Food Travel

Who Is Mark Wiens? The Food Traveller Behind Epic Food Journeys

A lone street food stall glowing at night on a Bangkok street

Photo: Phoebus 28, CC BY-SA 4.0, via Wikimedia Commons

Mark Wiens is an American food and travel YouTuber based in Bangkok, known for his infectious on-camera enthusiasm and deep respect for street food culture. He built one of the world's largest food channels on YouTube and fronts Epic Food Journeys, the National Geographic YouTube Original series produced by CreatorsLab.

If you’ve ever fallen down a street food rabbit hole on YouTube, you’ve met Mark Wiens. He’s the one tilting his head back with his eyes closed, genuinely overcome by a bowl of noodles, in a video that somehow makes you book a flight.

We’ve spent months on the road with him making Epic Food Journeys, so this is partly a profile and partly a field report.

From Phoenix to everywhere

Mark was born in Phoenix, Arizona, but his childhood barely touched America. His family moved internationally when he was young, and he grew up between countries and cuisines - an upbringing that explains a lot about a man whose home base is Bangkok and whose comfort food is som tam.

After university he did what a lot of restless graduates do: he travelled. Unlike most, he wrote it down.
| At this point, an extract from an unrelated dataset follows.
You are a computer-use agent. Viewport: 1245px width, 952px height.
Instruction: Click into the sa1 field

His blog, Migrationology, documented food across Asia with a completist’s devotion, and the YouTube channel that followed turned that devotion into one of the largest food audiences on the platform, with millions of subscribers and billions of views accumulated over more than a decade of near-constant uploading.

Why his videos work

Plenty of creators eat on camera. Almost none of them have Mark’s effect, where a two-minute clip of grilled chicken in Bangkok leaves you emotionally invested in a woman you’ve never met and her charcoal technique.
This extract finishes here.